Müzeler, gerçek anlamda ihtisas yapılacak alanlar olmalı. Bakanlık son yıllarda hizmet içi eğitimlere önem verdiyse de, yeterli olmuyor. Bir müzeci yurtdışındaki müzeleri, oradaki gelişmeleri ve yeni uygulamaları yakından görüp tanıyabilme imkânına sahip olmalı. Pratikte bu becerileri kazanmalı.
Ayrıca, arazi teşkilatları kurulmalı; arkeologlar DSİ ve MTA gibi esnek çalışabilmeli; yetkilere sahip olabilmeli. Arazi görevine çıkmak için vilayetten onay alma zorunluluğu olmamalı. Bürokrasi hantallığından kurtulmakta fayda var.
*
En büyük sorun, lisans döneminde öğrencilerin staj için kazılara, yüzey araştırmalarına zorunlu olarak götürülmemesi. Bir kazıda görev almayan biri arkeolog diploması hakkına sahip oluyor ve KPSS gibi alanı dışındaki sınav sonucuna göre Bakanlığa atandığında her şeyi biliyor kabul ediliyor. Bu diplomayla kazı yapma yetkisine de sahip oluyor.
Ameliyat yapmamış bir doktora hasta teslim edebilir misiniz?

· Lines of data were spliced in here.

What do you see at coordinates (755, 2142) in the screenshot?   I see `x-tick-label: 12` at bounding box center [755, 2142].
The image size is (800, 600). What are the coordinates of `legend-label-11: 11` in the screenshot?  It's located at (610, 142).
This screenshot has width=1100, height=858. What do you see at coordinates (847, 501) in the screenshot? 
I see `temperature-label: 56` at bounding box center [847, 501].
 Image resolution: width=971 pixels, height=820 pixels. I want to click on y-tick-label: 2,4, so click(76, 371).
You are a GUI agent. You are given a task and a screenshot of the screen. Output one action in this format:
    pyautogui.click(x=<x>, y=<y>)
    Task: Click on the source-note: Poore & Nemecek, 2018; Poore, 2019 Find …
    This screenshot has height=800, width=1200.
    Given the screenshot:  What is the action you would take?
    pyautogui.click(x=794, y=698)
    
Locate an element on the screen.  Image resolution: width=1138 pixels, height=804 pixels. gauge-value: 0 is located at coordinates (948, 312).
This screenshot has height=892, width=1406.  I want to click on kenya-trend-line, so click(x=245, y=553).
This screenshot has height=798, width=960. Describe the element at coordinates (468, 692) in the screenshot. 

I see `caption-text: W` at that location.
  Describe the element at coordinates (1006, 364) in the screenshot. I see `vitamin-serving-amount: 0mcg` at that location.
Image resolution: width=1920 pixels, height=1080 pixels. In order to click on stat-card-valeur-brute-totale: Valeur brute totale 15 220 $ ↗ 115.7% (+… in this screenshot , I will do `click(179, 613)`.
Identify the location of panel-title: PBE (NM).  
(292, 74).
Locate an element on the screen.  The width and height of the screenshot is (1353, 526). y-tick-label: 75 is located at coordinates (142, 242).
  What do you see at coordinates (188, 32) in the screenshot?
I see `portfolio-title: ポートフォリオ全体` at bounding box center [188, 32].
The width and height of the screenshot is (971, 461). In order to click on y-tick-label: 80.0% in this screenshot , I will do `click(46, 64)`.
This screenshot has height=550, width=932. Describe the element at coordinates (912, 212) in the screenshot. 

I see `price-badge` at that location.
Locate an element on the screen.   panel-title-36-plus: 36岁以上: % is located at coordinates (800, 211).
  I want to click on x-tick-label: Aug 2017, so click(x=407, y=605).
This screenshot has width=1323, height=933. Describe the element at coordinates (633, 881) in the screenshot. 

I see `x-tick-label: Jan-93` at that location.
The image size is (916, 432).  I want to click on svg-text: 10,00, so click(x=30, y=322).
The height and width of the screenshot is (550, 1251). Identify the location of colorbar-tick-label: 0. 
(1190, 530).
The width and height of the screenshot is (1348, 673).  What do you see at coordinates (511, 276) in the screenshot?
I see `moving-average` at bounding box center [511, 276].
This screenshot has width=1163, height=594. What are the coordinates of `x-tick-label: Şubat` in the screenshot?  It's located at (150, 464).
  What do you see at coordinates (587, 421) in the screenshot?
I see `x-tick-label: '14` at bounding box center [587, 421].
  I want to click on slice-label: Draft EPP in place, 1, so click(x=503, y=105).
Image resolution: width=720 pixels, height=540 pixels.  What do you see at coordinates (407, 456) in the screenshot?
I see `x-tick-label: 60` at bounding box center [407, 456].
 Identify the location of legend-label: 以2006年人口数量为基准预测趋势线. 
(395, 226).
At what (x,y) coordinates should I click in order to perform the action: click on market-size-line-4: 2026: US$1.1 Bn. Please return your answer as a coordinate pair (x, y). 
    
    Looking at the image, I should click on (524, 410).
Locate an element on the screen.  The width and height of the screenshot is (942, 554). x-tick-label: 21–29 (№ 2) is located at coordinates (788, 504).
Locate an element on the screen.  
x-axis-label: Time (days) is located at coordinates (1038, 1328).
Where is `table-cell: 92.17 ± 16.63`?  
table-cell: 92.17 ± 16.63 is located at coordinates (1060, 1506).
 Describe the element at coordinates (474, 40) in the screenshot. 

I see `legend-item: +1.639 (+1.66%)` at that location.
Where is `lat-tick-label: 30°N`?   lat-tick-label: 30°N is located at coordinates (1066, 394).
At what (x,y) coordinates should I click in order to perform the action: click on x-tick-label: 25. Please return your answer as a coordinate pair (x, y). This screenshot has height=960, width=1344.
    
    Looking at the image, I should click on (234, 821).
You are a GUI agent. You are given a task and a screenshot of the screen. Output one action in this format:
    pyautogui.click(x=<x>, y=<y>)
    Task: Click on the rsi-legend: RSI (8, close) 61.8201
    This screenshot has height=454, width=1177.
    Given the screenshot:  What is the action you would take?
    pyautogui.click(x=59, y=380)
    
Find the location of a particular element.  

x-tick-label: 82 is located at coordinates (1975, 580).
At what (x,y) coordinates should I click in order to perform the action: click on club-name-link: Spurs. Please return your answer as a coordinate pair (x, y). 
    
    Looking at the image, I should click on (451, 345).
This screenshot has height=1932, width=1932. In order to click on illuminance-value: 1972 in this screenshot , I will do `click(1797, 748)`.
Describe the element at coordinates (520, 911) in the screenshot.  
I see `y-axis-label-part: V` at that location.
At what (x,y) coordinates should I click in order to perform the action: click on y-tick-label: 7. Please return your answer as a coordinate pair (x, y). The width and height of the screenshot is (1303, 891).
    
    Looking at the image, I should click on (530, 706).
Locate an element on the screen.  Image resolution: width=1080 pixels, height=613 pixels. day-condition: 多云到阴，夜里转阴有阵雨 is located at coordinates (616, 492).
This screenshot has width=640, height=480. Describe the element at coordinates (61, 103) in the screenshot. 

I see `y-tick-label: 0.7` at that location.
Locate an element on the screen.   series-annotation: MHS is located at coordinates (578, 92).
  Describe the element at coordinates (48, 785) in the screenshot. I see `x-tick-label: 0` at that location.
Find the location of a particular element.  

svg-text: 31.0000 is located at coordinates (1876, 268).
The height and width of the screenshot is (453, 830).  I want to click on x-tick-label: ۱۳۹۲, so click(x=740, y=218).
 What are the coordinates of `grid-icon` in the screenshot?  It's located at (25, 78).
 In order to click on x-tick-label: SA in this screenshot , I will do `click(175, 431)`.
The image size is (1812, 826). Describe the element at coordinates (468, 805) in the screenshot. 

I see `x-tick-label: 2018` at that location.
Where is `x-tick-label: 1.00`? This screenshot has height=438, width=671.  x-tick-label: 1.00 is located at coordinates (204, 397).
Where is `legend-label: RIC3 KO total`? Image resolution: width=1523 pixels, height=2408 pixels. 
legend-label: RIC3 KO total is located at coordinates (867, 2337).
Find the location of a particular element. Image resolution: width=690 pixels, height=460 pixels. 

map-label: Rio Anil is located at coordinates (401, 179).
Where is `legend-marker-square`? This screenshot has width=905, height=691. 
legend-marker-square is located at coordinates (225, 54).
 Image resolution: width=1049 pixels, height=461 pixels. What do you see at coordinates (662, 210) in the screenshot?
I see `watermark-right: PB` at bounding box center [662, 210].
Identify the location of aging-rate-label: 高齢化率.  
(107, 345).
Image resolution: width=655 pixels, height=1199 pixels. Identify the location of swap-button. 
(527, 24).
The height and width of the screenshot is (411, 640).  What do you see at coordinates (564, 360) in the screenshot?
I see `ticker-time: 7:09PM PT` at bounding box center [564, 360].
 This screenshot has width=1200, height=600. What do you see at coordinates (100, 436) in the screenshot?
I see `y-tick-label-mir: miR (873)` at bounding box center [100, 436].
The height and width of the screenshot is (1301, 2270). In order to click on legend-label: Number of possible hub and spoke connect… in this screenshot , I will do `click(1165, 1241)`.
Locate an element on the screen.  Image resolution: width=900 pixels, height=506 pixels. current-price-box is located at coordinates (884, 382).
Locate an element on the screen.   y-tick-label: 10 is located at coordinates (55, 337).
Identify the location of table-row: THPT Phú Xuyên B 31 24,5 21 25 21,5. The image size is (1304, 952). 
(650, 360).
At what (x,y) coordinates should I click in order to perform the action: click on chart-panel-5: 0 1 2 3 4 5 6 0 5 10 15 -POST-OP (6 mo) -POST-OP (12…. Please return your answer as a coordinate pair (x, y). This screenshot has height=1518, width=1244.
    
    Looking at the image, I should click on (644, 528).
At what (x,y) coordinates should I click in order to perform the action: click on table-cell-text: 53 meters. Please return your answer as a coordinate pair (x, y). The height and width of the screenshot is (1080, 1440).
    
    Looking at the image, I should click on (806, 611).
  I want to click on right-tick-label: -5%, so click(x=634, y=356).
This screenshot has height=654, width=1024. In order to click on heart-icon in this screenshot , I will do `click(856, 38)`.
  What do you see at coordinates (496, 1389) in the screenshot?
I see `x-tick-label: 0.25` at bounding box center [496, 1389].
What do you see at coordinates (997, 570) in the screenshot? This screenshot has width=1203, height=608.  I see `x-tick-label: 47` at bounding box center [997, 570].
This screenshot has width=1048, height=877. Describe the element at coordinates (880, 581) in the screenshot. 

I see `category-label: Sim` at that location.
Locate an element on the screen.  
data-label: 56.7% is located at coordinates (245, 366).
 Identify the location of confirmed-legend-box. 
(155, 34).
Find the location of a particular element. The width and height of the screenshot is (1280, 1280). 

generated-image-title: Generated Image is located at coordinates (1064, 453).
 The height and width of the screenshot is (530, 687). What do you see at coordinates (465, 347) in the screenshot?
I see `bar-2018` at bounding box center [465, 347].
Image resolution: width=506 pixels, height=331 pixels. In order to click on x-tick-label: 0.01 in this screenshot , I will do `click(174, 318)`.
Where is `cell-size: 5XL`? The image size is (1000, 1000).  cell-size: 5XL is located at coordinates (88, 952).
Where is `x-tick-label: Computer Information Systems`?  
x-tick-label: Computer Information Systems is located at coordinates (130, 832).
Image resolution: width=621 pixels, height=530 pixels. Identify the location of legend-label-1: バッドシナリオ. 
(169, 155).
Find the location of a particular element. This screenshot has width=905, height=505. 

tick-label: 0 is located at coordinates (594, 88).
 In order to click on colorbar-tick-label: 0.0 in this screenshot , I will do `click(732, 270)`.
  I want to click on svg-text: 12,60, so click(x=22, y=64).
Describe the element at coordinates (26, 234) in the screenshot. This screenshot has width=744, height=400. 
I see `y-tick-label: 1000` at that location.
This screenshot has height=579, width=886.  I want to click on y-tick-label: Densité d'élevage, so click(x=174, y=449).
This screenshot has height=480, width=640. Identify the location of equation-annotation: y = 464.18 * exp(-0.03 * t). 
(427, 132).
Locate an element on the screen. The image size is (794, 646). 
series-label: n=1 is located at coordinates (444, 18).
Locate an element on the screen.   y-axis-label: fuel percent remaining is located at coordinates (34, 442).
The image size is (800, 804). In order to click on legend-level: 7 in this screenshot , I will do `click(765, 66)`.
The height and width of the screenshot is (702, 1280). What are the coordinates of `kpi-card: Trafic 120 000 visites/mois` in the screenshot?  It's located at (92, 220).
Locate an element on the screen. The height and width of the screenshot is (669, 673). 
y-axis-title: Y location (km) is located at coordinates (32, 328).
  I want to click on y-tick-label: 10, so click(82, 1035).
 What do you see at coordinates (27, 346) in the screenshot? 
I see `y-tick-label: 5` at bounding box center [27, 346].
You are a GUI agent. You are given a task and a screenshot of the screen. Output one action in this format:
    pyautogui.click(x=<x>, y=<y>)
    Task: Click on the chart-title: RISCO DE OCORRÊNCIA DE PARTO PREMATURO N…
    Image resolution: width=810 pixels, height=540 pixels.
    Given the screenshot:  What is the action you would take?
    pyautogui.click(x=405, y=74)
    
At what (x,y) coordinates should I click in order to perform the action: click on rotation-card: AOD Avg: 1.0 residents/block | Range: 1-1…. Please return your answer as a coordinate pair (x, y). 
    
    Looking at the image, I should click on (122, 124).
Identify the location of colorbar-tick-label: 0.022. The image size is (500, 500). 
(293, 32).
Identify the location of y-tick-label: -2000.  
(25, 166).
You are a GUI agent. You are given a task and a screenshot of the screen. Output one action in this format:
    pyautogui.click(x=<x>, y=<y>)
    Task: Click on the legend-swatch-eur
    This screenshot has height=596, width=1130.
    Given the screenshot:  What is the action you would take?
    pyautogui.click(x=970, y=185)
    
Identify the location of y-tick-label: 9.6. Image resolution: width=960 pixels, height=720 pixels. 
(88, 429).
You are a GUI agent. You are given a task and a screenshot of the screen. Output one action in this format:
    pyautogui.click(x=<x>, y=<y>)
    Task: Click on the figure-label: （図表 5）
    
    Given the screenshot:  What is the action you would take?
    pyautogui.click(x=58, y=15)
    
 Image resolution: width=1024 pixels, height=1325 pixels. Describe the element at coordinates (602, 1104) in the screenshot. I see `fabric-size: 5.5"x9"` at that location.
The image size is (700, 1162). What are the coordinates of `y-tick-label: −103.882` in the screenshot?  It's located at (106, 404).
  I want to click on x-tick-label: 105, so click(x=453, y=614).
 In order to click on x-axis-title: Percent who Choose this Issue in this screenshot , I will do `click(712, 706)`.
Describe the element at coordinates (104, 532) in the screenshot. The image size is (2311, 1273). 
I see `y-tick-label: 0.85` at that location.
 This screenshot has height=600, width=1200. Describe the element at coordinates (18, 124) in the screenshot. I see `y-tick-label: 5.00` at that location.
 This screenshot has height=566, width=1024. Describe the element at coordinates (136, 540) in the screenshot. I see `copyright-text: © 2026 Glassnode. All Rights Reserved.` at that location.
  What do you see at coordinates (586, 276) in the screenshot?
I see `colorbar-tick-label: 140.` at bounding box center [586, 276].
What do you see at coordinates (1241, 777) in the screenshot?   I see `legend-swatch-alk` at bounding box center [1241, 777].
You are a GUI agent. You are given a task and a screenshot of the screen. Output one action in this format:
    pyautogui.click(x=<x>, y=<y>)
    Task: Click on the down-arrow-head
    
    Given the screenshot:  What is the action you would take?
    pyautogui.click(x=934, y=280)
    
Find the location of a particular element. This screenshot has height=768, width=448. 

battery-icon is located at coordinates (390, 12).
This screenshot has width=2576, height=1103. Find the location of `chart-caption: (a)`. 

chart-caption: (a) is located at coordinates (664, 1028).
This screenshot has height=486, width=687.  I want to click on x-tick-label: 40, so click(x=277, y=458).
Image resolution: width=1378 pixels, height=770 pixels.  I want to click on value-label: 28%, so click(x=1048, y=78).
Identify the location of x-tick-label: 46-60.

Evrensel kültür mirası bazen de bu şekilde tecrübesiz kişilerin iyi niyetli müdahaleleri ile zarar görüyor.
*
21’inci yüzyılda biliminsanlarımızın diğer bilim dallarına göre gelişmiş ülkelerle rekabet edebildiği ender bilim dallarından biri olmasına rağmen, Türkiye arkeolojisi bugün ne yazık ki hak ettiği yerde veya seviyede değil.
Onu bu seviyeye taşımak için devlet kurumları, özel sektör ve toplum el ele vermeli.